Gastroenteritis (vomiting and diarrhea) refers to any irritation or inflammation of the lining of the stomach or intestines. It is a common cause of acute vomiting and diarrhea. It is primarily due to a virus, but it may also result from bacterial or parasitic infections; antibiotic side effects; food allergies or food poisoning. Gastroenteritis is generally more severe in babies, children and the elderly.
Symptoms may include:
- Abdominal pain and cramping
- Nausea, vomiting, diarrhea, and loss of appetite
- Blood in the stools due to microorganisms (tiny organisms that produce disease)
- Fever and generalized body aches
- Signs of dehydration (lethargy, sunken eyes, decreased urination, weight loss or dry skin)
What your doctor can do:
- Diagnose the disease by asking about your symptoms, doing a physical exam, and ordering laboratory blood tests, and x-rays.
- Order blood and stool cultures to identify the offending microorganism.
- Rule out other diseases or conditions such as appendicitis.
- Prescribe medicines to control nausea.
- In rare instances prescribe antibiotics (which are only helpful for certain bacteria and can be harmful for other causes of diarrhea).
- If serious, hospitalize patient to administer intravenous and electrolyte (salts) solutions.
What you can do:
- Finish antibiotic and anti-parasitic prescriptions even though you may start to feel better.
- Get plenty of rest until nausea, vomiting, diarrhea and fever subside.

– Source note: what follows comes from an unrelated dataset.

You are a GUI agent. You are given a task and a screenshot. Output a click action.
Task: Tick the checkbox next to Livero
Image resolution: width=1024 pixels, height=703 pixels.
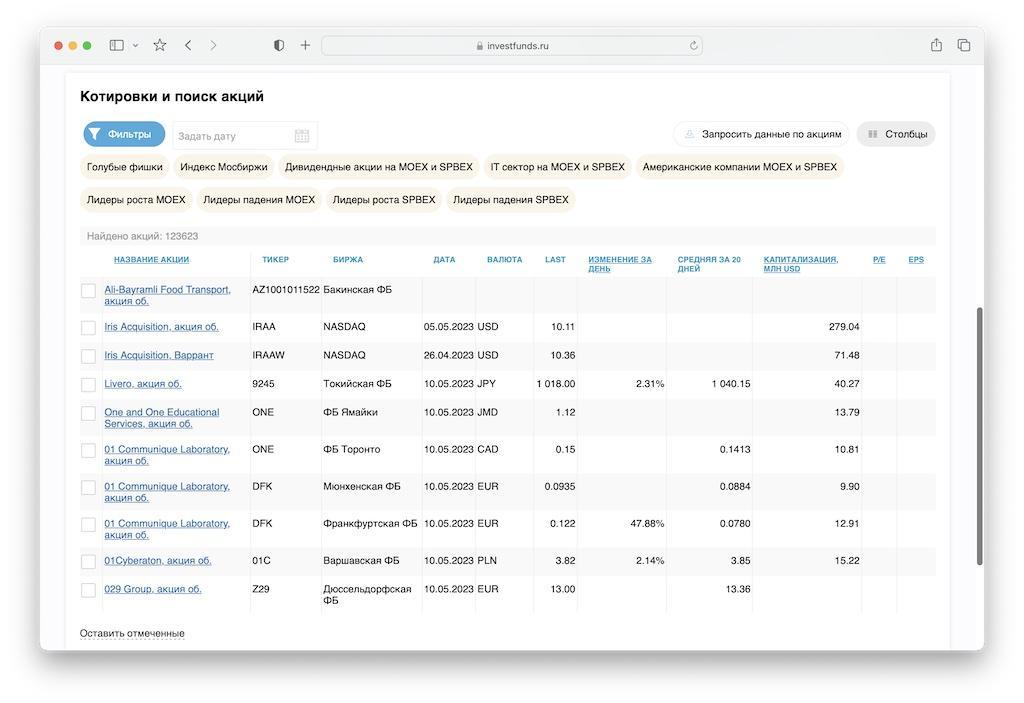coord(88,385)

- Start with small sips of clear liquids like tea, ginger ale, Sprite, clear broth or gelatin.
- Offer electrolyte drinks such as Gatorade mixed in a 50/50 solution with water or Pedialyte (children) to limit dehydration.
- If you or your child is vomiting give fluids very slowly (as little as a teaspoon every minute)
- If you or your child are having diarrhea but no vomiting then take fluids by mouth freely
- If tolerate liquids for 12 hours, offer a bland diet
- BRAT diet for children (Bananas, Rice/rice cereal, Applesauce, and Toast)
- Do not use over-the-counter anti-diarrheal medicines; they may worsen your condition.
- Wash your hands before handling food and especially after using the bathroom.
- Store food properly; keep food prep area clean; and avoid raw or undercooked meats, seafood, or eggs and non-pasteurized dairy products.
- Talk to your doctor about preventing gastroenteritis while traveling in foreign countries.
What you can expect:
Most people recover from gastroenteritis within 5 days without complications.
Complications may include severe dehydration, electrolyte imbalance, and infections.
Contact your doctor if the nausea, vomiting, or diarrhea continues for more than a week, or if you notice blood in the stools. Contact your doctor if you notice signs of dehydration such as dry mouth, lack of tears, decreased amount of urination, or acting lethargic.
Seek immediate medical assistance if your infant or small child develops gastroenteritis.